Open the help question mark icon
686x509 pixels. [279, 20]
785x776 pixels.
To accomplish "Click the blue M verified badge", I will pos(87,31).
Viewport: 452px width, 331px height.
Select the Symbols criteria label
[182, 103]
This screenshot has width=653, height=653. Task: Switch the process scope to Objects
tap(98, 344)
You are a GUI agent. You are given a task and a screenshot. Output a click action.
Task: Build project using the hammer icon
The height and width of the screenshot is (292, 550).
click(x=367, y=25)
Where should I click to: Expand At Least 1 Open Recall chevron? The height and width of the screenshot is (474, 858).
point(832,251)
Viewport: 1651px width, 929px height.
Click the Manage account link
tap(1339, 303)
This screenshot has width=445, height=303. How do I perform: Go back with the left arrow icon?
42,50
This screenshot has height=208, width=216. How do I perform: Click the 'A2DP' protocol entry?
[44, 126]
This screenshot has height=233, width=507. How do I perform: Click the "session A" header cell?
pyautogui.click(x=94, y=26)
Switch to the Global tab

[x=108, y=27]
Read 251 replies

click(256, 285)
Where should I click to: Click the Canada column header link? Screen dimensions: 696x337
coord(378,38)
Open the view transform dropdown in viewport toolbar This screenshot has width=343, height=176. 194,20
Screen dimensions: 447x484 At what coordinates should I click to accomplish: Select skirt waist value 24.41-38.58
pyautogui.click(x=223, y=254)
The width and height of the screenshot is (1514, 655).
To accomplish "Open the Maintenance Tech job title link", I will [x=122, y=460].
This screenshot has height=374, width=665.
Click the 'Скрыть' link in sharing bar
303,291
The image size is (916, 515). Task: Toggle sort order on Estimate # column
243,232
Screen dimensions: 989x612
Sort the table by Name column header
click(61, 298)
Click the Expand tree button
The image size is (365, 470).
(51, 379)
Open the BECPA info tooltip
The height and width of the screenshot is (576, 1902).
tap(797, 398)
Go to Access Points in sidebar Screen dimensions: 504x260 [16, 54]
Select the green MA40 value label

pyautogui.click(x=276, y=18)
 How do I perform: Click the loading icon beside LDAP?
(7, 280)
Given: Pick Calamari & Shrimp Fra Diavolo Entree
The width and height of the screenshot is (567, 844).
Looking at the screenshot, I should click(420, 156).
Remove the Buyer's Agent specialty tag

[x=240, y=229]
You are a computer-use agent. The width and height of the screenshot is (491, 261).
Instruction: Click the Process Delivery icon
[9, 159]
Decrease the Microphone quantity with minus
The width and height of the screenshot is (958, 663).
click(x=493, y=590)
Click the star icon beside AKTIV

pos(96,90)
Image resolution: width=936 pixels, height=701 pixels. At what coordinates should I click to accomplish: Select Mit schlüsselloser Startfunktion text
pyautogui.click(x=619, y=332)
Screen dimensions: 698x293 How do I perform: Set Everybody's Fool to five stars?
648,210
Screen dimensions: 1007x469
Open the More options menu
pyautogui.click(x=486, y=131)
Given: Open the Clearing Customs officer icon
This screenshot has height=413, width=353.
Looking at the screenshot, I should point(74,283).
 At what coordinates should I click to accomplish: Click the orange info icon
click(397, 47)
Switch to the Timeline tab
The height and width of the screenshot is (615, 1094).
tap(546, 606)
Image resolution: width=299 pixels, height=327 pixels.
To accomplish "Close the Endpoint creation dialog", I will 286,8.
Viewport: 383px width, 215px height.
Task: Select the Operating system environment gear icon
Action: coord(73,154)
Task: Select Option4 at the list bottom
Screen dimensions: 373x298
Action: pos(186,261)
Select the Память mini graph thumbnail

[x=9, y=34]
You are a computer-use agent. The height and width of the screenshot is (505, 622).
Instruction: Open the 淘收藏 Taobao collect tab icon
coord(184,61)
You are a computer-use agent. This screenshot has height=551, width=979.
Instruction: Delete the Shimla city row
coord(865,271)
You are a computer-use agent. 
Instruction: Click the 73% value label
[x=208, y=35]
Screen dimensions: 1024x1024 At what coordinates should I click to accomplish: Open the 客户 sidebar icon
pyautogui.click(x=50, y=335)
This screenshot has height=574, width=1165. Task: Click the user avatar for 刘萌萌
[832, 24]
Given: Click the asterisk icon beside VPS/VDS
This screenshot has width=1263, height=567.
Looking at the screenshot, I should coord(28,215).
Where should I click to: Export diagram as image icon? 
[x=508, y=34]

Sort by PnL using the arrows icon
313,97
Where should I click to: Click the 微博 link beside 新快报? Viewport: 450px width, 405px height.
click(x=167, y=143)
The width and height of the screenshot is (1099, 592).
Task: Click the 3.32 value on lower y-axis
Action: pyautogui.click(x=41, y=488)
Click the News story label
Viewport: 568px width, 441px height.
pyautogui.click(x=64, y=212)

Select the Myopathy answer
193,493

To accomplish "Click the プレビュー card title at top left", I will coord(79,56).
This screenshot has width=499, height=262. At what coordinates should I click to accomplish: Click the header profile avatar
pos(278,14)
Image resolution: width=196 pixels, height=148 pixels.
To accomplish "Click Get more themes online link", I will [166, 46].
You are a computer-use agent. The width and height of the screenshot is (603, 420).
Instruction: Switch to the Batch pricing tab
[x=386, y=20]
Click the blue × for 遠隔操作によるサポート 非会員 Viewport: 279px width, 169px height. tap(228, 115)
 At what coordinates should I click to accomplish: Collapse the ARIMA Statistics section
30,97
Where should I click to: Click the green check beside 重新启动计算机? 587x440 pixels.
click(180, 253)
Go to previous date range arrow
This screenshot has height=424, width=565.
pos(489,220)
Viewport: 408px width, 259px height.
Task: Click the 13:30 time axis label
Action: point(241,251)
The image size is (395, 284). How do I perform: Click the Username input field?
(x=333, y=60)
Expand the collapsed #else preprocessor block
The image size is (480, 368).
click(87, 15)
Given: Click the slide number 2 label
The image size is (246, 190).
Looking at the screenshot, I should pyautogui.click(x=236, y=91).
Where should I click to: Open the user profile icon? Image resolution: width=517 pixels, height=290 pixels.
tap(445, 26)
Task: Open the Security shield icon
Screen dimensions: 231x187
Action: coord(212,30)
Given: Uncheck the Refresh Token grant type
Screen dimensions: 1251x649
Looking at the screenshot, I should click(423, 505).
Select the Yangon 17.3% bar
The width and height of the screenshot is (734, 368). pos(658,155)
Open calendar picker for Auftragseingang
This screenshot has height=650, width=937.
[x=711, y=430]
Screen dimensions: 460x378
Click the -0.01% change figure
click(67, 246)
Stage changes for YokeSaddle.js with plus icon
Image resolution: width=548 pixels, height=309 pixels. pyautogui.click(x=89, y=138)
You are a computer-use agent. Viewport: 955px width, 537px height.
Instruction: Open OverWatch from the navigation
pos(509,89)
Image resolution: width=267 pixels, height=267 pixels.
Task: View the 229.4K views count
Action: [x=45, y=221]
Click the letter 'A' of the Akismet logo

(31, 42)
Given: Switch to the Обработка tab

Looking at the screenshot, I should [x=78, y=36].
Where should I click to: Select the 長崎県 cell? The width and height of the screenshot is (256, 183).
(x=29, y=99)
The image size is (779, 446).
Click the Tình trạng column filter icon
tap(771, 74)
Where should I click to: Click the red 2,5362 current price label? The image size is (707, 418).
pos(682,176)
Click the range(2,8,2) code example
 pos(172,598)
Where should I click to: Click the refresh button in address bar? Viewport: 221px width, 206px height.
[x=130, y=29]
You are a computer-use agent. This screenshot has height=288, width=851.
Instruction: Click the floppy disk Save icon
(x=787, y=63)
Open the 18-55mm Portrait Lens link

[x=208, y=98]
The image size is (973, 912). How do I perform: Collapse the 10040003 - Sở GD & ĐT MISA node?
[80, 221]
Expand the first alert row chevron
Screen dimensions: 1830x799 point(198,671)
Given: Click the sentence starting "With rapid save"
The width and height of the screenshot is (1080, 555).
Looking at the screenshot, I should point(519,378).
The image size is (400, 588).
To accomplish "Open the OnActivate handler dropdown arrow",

____

- _WHAT IS REQUIRED_: Check the listing above for lines containing the string "computer", and copy each one.

- _OUTPUT_:
You are a computer-use agent. The width and height of the screenshot is (491, 261).
You are a computer-use agent. The height and width of the screenshot is (505, 622).
You are a computer-use agent. This screenshot has height=551, width=979.
You are a computer-use agent. 
You are a computer-use agent. The width and height of the screenshot is (603, 420).
You are a computer-use agent. Viewport: 955px width, 537px height.
You are a computer-use agent. This screenshot has height=288, width=851.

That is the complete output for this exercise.